“Oh,” says she, “Miss Horn wouldn’t like it if I did.”
“Like it!” says I. “I don’t s’pose asalt and batterers love to be took up and handled for their asaltin’,” and says I, “I had jest as lives have my body salted and battered, as to have my feelin’s. Oh!” says I almost wildly, “if I had the blowin’ up of that Horn, I’d give it such a blast, that there would be no need of soundin’ on it again for years.” I spoke almost incoherently, for I was agitated to an extreme degree.
But Serepta went on to say that she had “gained thirteen ounces of flesh last winter, in one month. Miss Horn had been a visitin’ to Loontown to a brother’s who had died and left her quite a property.” And says she, “I did hear that she was goin’ to be married to a widower up there, but I don’t s’pose there is any such good news for me as that.
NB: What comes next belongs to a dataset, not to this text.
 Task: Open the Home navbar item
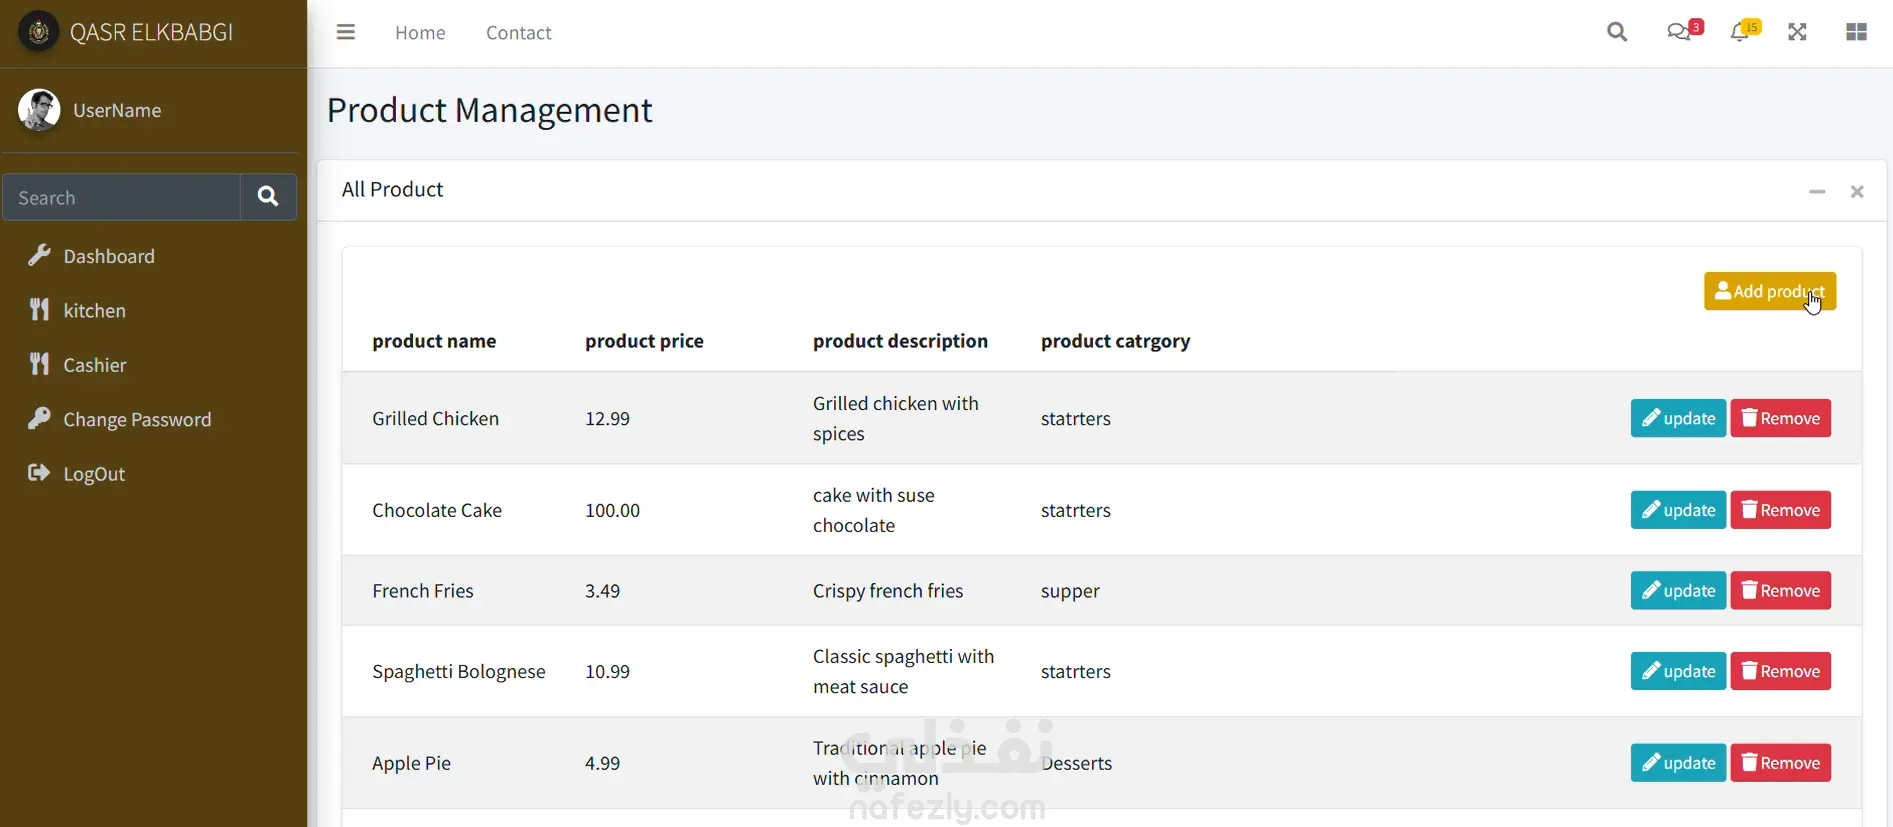[420, 33]
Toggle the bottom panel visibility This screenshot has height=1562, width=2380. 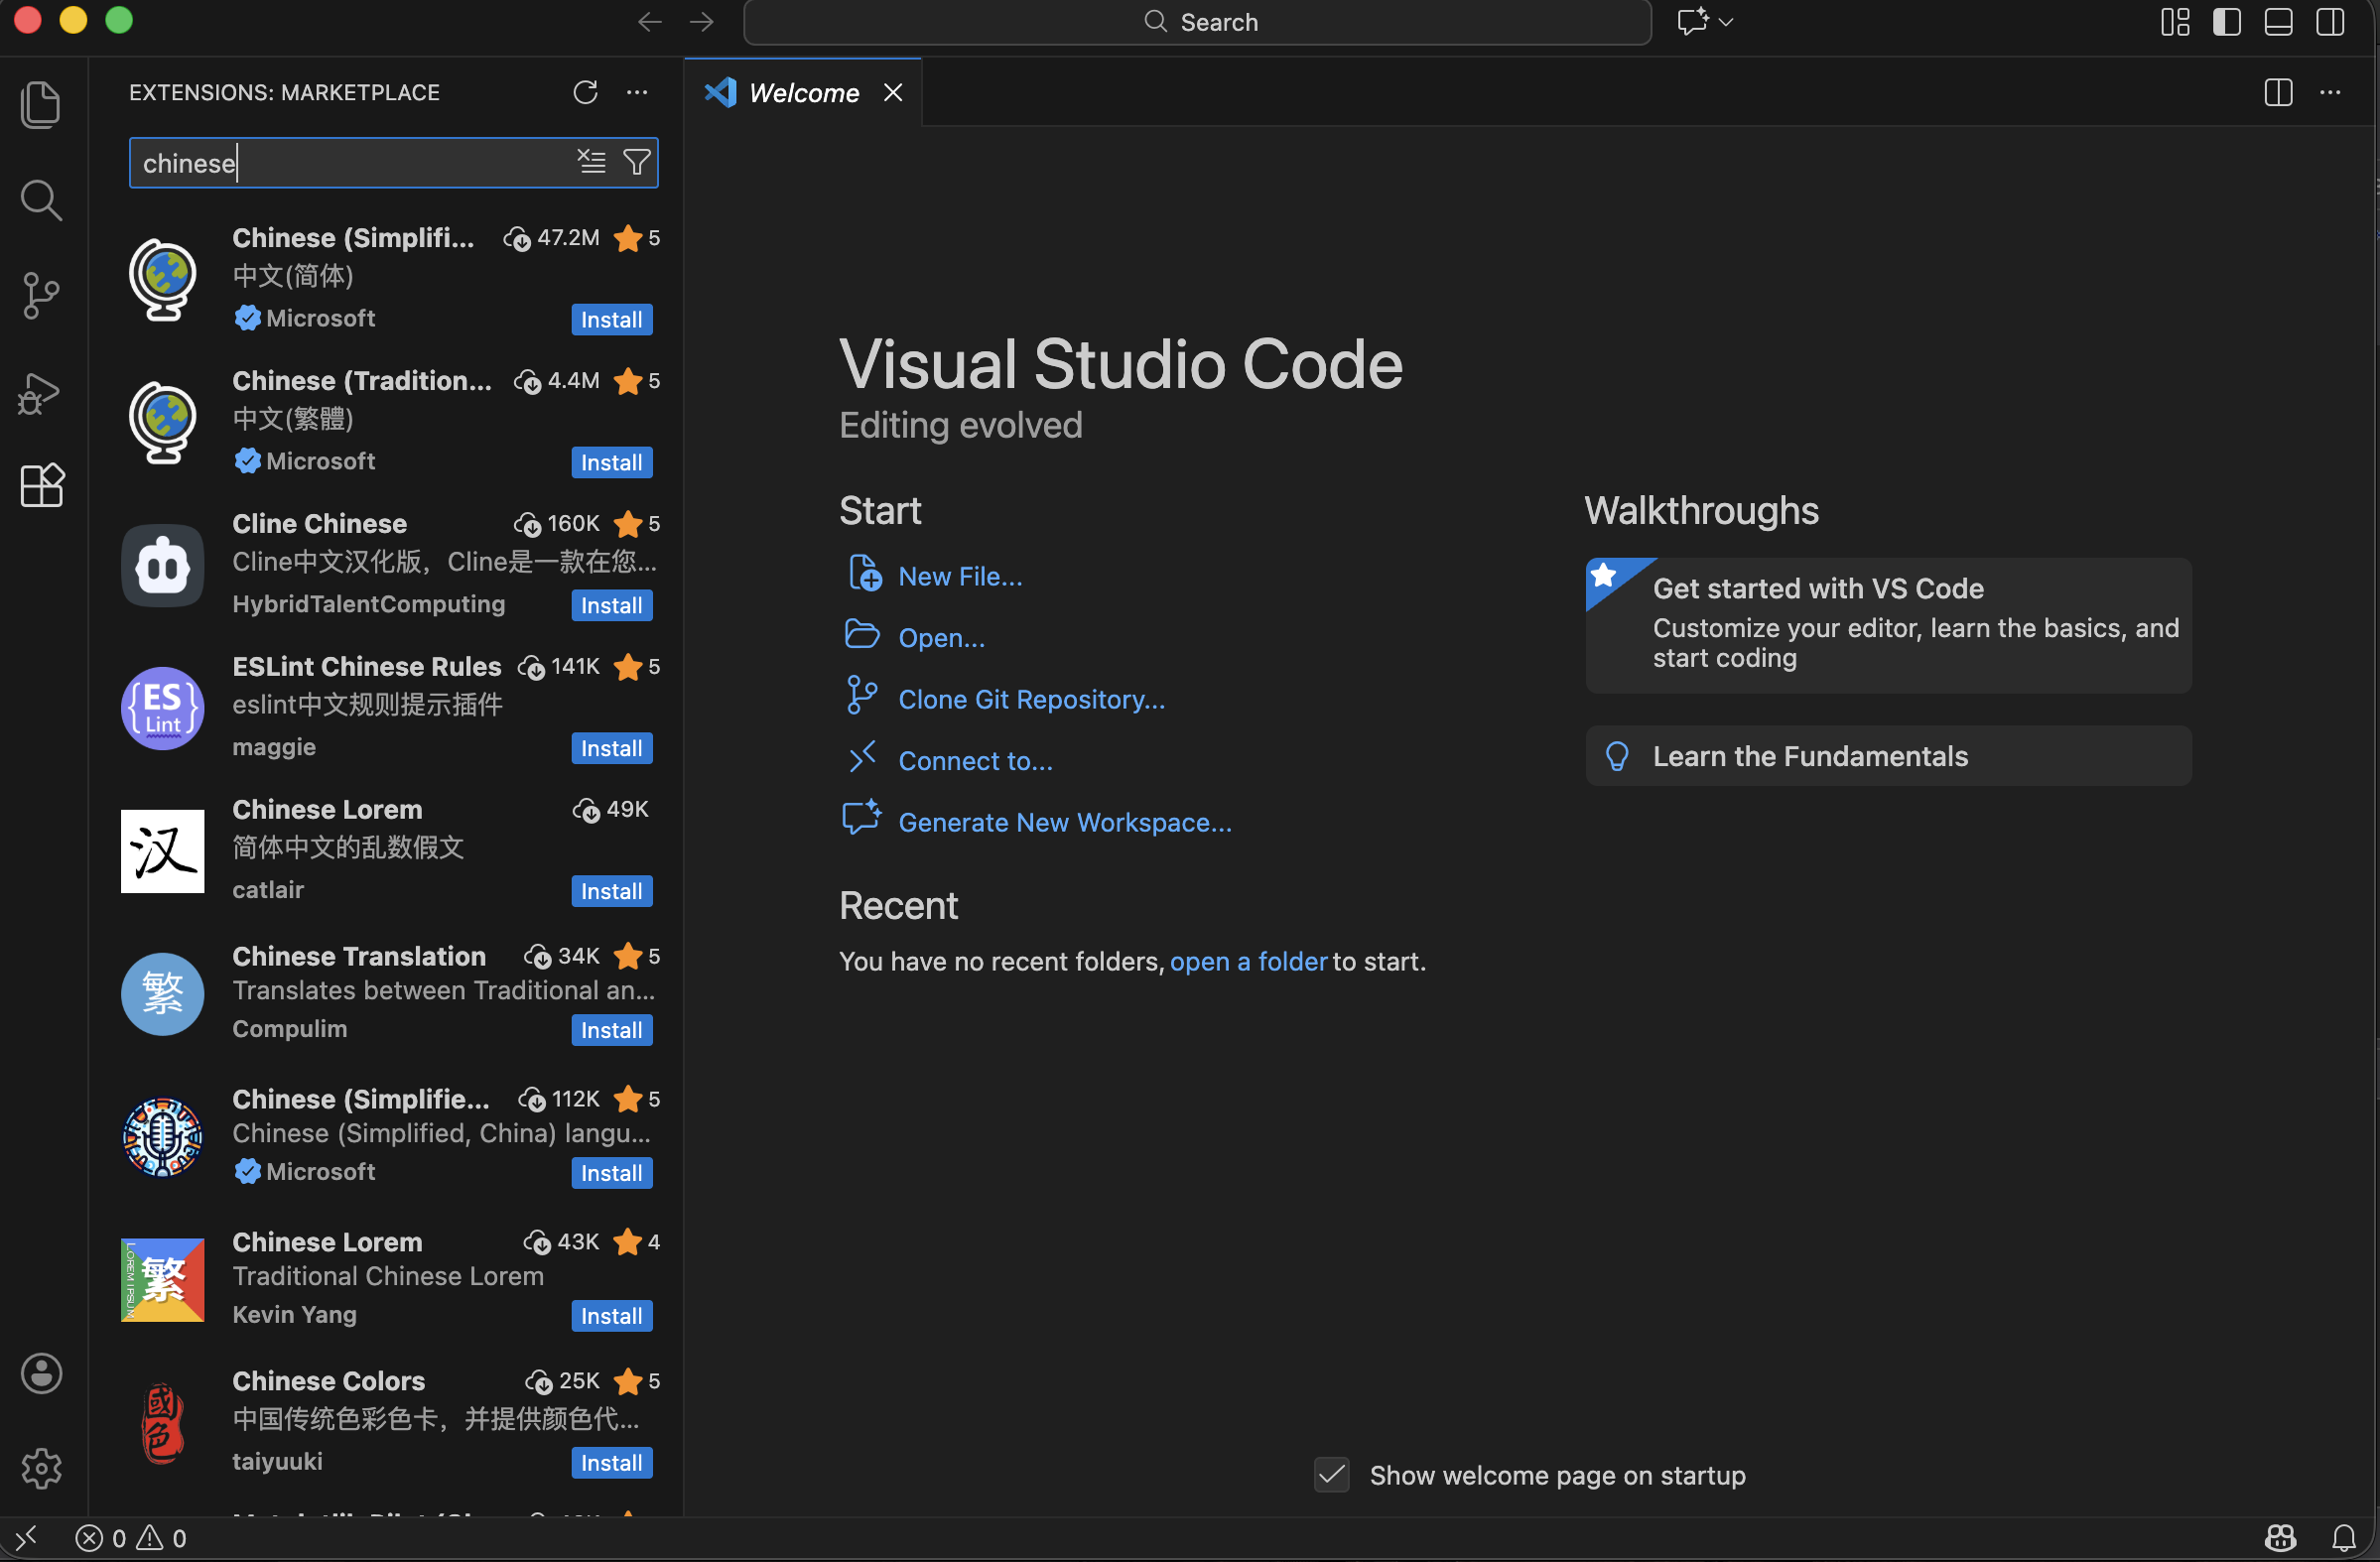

I haint dared to lot on it much, knowin’ well what a world of sorrow and affliction this is, and knowin’ that freedom and happiness haint much likely to ever be my lot. I s’pose the chimbly and I have got to be watched jest as long as we both live.”
But she didn’t have no time to multiply any more words, for as we looked out of the buttery winder, we see her husband a walkin’ slowly along backwards and forwards with his hands under his coat tails, a composin’ a sermon, as I s’posed. But as we looked, he forgot himself, and come up bunt ag’inst the barn, and hit himself a awful blow on his forward; Serepta started off on the run to tend to him and head him off.
But that very afternoon I had a chance to speak my mind, and break her chains. Serepta and I was a settin’ there as contented and happy as you please, for Serepta was a master hand to love her home, and would have give the best ear she had, for the priviledge of bein’ let alone to make a happy home for them she loved, and take care of ’em. She was a mendin’ her 2 boys’ clothes, for they was as ragged as injuns, though truly as the poet observes,—“she was not to blame.” And I also was a tryin’ in my feeble way to help her and put a seat into the biggest little boy’s pantaloons; we had got ’em to bed for that purpose. And as we sot and worked, we could hear ’em in the room overhead, a throwin’ the pillers, and talkin’ language that for minister’s childern was scandelous—for she had had to let ’em run loose, though to quote again the words of the poet,—“she was not to blame,” havin’ got it into her head that it was her duty to carry the meetin’ house.
Well, as I was a sayin’, we was a settin’ there, when all of a sudden, without no warnin’ of no kind, the door opened without no rappin’ on it, or anything, and in walked what I supposed at the time, was the hull meetin’ house; I was so wild at first as I beheld ’em, that I almost expected to see ’em bring in the steeple. I was skairt. But I found by strict measurement, when my senses come back, that there wasn’t only sixteen wimmen, and two childern and one old deacon. I heerd afterwards, that he was the only man they could git to come with ’em to labor with Serepta. (He was old as the hills, and dretful childish, so they got round him.)
Men has their faults. None can be more deeply sensible of that great truth than I am, as I often tell Josiah. But truly, so far as gossip and meddlin’ and interferin’ with your neighbor’s business is concerned, wimmen is fur ahead of the more opposite sect. It is mysterious that it should be so, but so it is, factorum.
A VISIT FROM THE CHURCH.
Serepta looked white as a white ghost, and ready to sink right down through the floor into the suller, for from past experience she knew they had come to labor with her. But I held firm as any rock you can bring up, Plymouth, or Bunker Hill, or any of ’em. And when they glared at me, thank fortin I was enabled to do what duty and inclination both called on me to do, and glare back at ’em, and do a good job in the line o’ glarin’ too.